Je crois savoir que quelques-uns ont des doutes sur le résultat à attendre d’une telle édition, peut-être parce que de récentes publications ‘Furtwängler’ n’ont pas répondu à l’attente en matière de remastering.
Christophe Hénault (Art et Son studio, Annecy) n’est pas un novice en matière de rééditions Furtwängler. En particulier, on lui doit pour la SWF de très belles rééditions récentes comme le Requiem allemand de Brahms, le concert Schubert de Stockholm 1943 et la Pastorale de Berlin 1944.
Warner aurait pu « expédier » le travail en invitant l’équipe à réutiliser les habituelles sources. Il n’en a rien été, et la réalisation de l’ensemble a nécessité plus d’un an de travail. Et à chaque fois que Christophe Hénault, recevant une archive de Hayes (le centre historique d’His Master’s Voice), se montrait insatisfait et demandait à la direction de Warner de diligenter une nouvelle recherche, celle-ci a suivi. Malgré le Covid, qui a lourdement entravé les recherches en Angleterre (une seule personne une fois par semaine !), mais aussi en Allemagne, malgré le Brexit qui a retardé l’acheminement des bandes (une marchandise comme une autre !), rien n’est venu obérer le long cheminement qui a conduit à ce projet, initialement limité à 38 CD, puis porté progressivement à 55.
Warner a accepté de mettre en chantier une somme encyclopédique : tous les enregistrements réalisés pour le disque, en studio bien entendu, mais aussi les captations faites en concert en prévision d’une édition phonographique.
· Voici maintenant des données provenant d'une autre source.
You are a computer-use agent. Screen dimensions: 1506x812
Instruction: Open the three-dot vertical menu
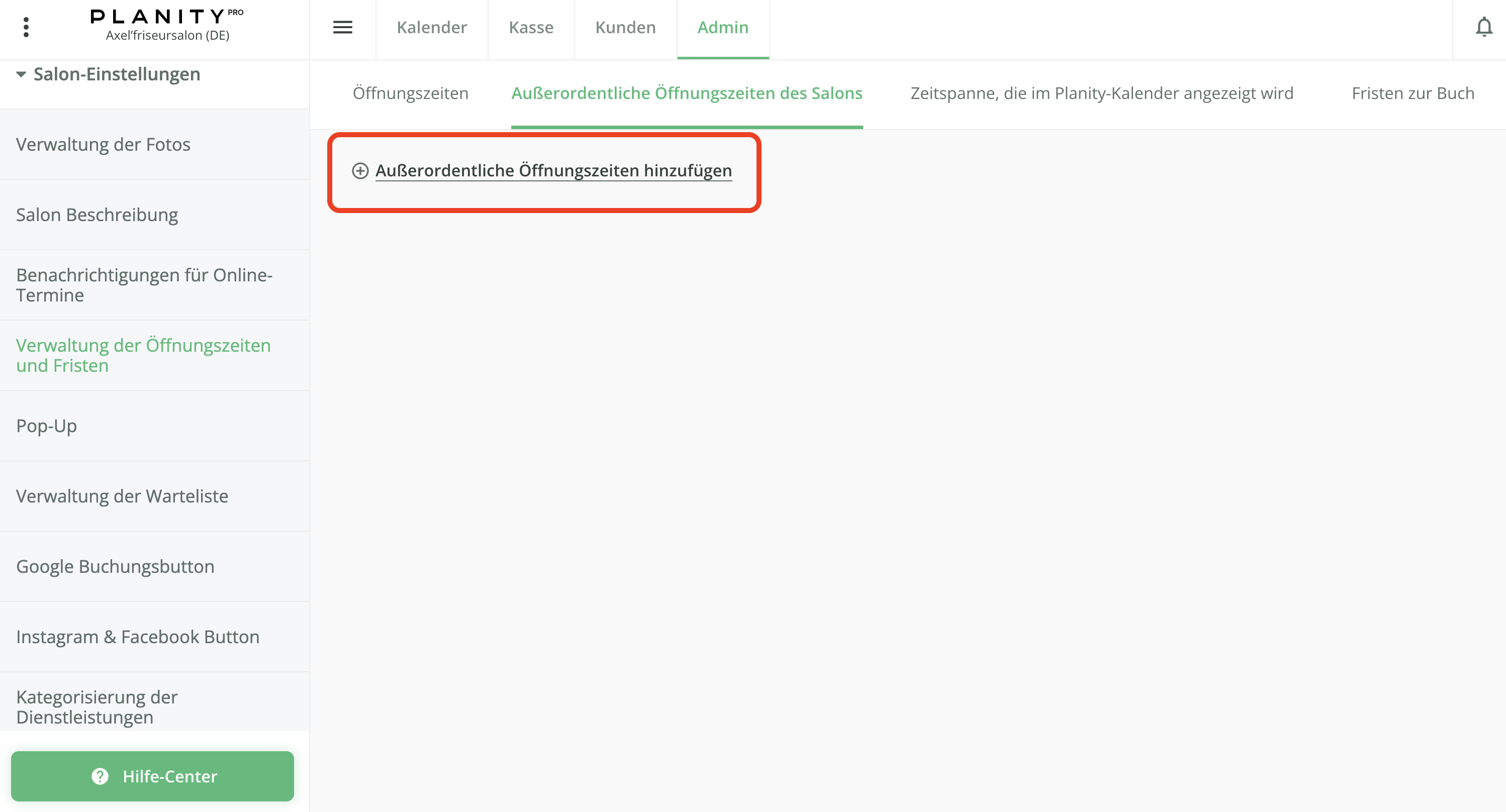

On trouvera donc ici la 9e de Beethoven de Londres 1937, les extraits du Ring de Covent Garden de 1937 (les recherches pour le reste du cycle sont demeurées vaines), la 9e de Bayreuth 1951 et la Saint-Matthieu de Vienne 1954. Les opéras (Tristan, Fidelio, Walkyrie) ont été finalement inclus, et Warner, pour être complet, a obtenu d’Universal la licence pour intégrer le fonds Furtwängler lui appartenant : les disques Polydor, DGG et Decca.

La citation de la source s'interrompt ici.